For having a jupyter notebook with GPU support, one shall create a session on Alvis on-demand, then open a terminal, and finally follow the same steps above.
Running Jobs via Slurm
Example of sbatch script (CPU-only):
#!/usr/bin/env bash
#SBATCH -A NAISS2024-5-630 -p alvis
#SBATCH -N 1
#SBATCH -C NOGPU
#SBATCH --cpus-per-task=32
#SBATCH -t 0-2:00:00
#SBATCH -J "slurm-score-predictions"
#SBATCH -o slurm-score-predictions.log
cd $SLURM_SUBMIT_DIR
echo "Running score_predictions.py"
export PYTHONPATH=$PYTHONPATH:/my/local/dir/containing/code
apptainer exec ~/containers/container_file.sif python $SLURM_SUBMIT_DIR/scripts/score_predictions.py --num_proc=32 --skip_if_log_exists
Example of sbatch script with GPU:
#!/usr/bin/env bash
#SBATCH -N 1 --gpus-per-node=T4:1
#SBATCH -t 0-2:00:00
#SBATCH -J "slurm-predict-MyModel"
#SBATCH -o slurm-predict-MyModel.log # Output log file
echo "Starting at `date`"
echo "Running on hosts: $SLURM_NODELIST"
echo "Running on $SLURM_NNODES nodes."
echo "Running $SLURM_NTASKS tasks."
echo "Job id is $SLURM_JOBID"
echo "Job submission directory is: $SLURM_SUBMIT_DIR"
cd $SLURM_SUBMIT_DIR
local_dir=my/local/dir/containing/code
# echo "-------------------------------------------------------------------------"
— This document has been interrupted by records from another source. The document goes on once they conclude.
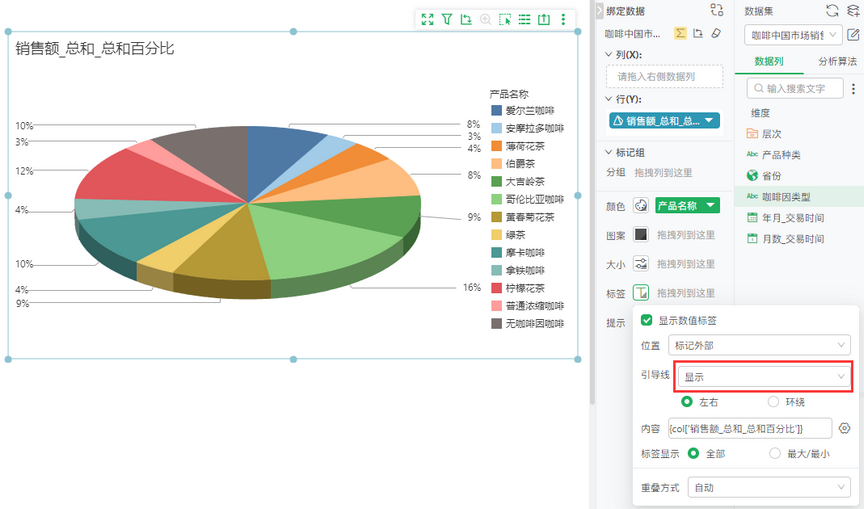
Task: Select the 咖啡因类型 dimension field
Action: [x=785, y=197]
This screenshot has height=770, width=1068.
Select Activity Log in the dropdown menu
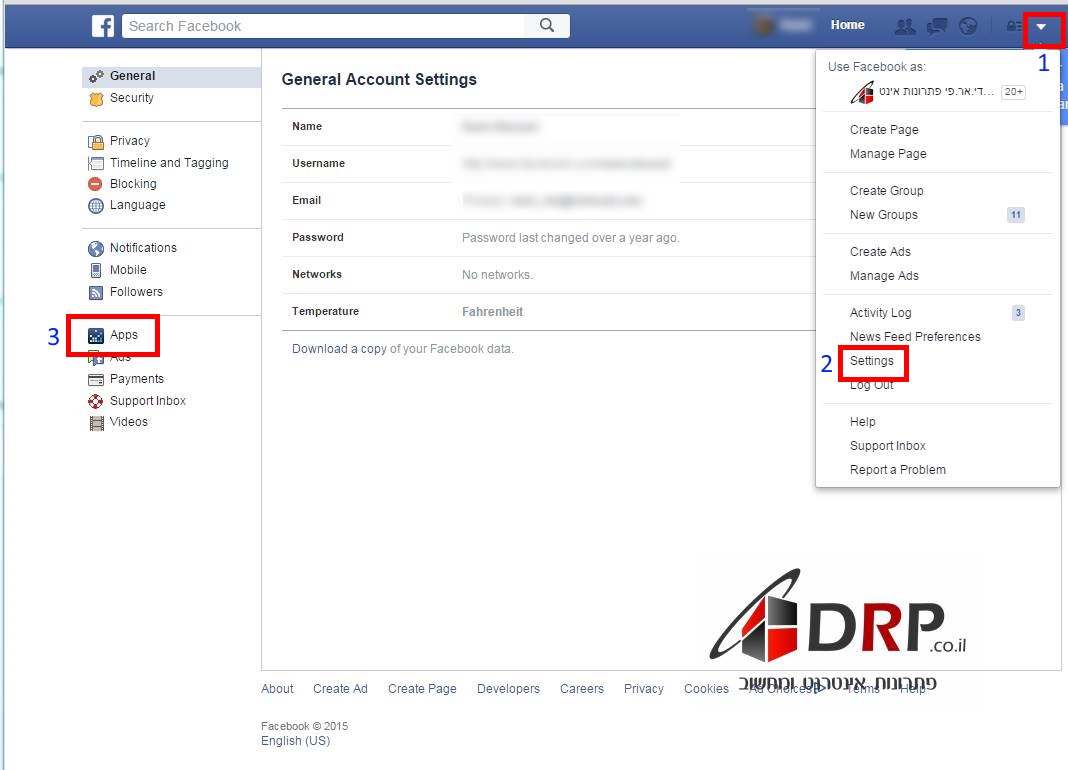pyautogui.click(x=880, y=313)
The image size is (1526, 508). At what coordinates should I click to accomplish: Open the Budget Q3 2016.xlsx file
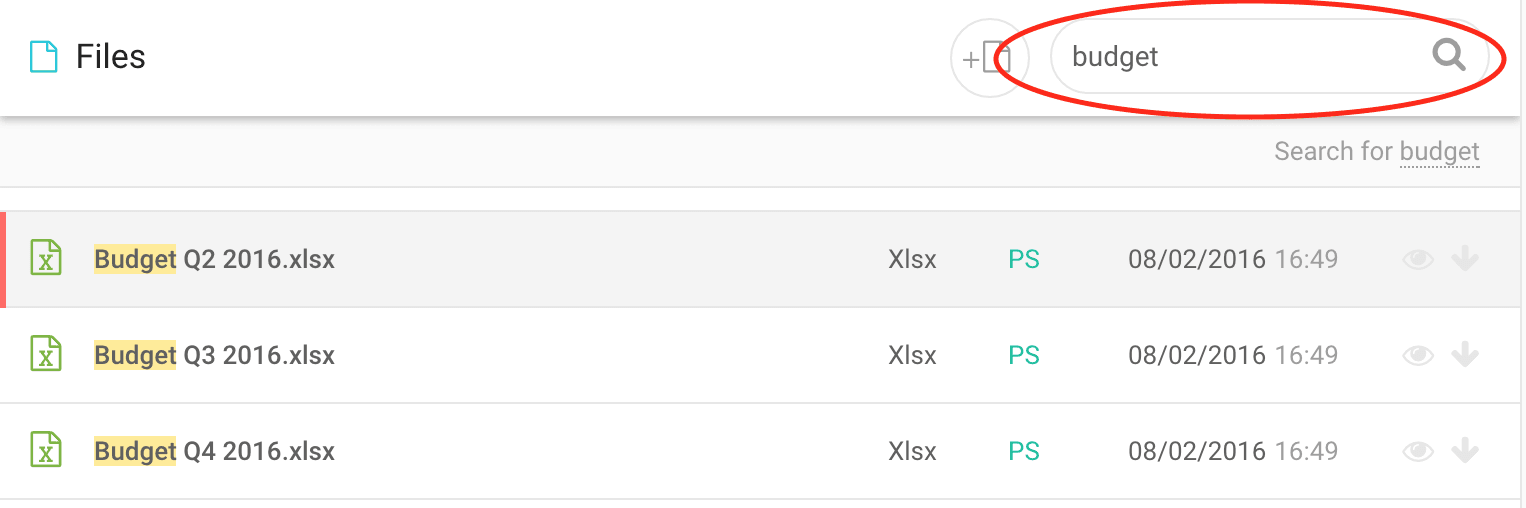[214, 356]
# apptainer exec ~/containers/container_file.sif accelerate env
# echo "-------------------------------------------------------------------------"
export PYTHONPATH=$PYTHONPATH:my/local/dir/containing/code/
apptainer exec ~/containers/container_file.sif python ${local_dir}/scripts/collect_llm_predictions.py \
--model_name=MyModel \
--batch_size=32 \
--num_proc=16 \
--eval_gen_strategies=true